The three union members, Davis and Senate Democratic Leader Anthony Hensley of Topeka said O’Neal should show evidence that someone was subjected to sexually explicit comments or apologize for his accusations.
O’Neal said he had verified from at least six people the use of profanity on the part of demonstrators. He said he would not reveal the names of those who said they were harassed out of respect for their rights of privacy. He said there was also a male legislator who said he felt threatened when he was surrounded by several union members.
The dispute is over House Bill 2130, which would ban unions from making paycheck deductions for political activities and prohibit public employee unions from endorsing candidates. It was approved 75-46, with only Republican support, and now goes to the Senate for consideration.

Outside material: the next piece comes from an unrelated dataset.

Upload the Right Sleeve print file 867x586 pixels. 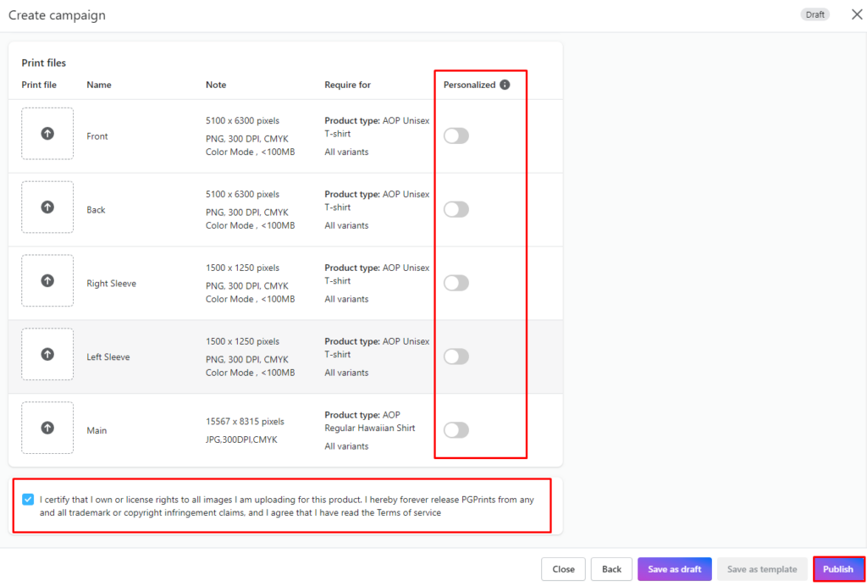47,282
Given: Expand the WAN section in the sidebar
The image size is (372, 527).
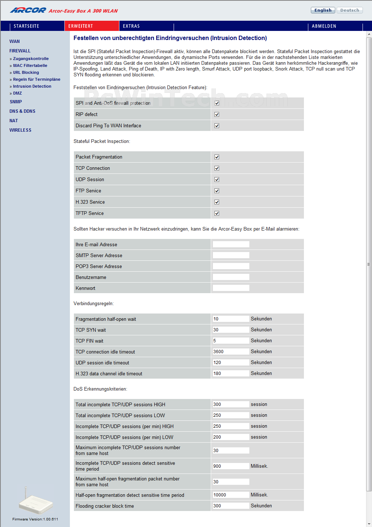Looking at the screenshot, I should (15, 41).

The measure was backed by the Kansas chapter of Americans for Prosperity and Kansas Chamber of Commerce. The billionaire Koch brothers who run Wichita-headquartered Koch Industries and contribute to many conservative causes are prominent figures in both groups.
When the union members shouted during the final vote, O’Neal called it the most disrespectful display he had seen in the House in his 27 years as a legislator. The Kansas Republican Party issued a statement that “union thugs brought their street tactics to the Kansas House Chamber.”
Davis and Hensley said they didn’t condone the shouting by union members in the House gallery but understood the workers’ frustration.
“People act out when they are frustrated, angry or both. When you take the rights of people away from them, people get angry,” Hensley said.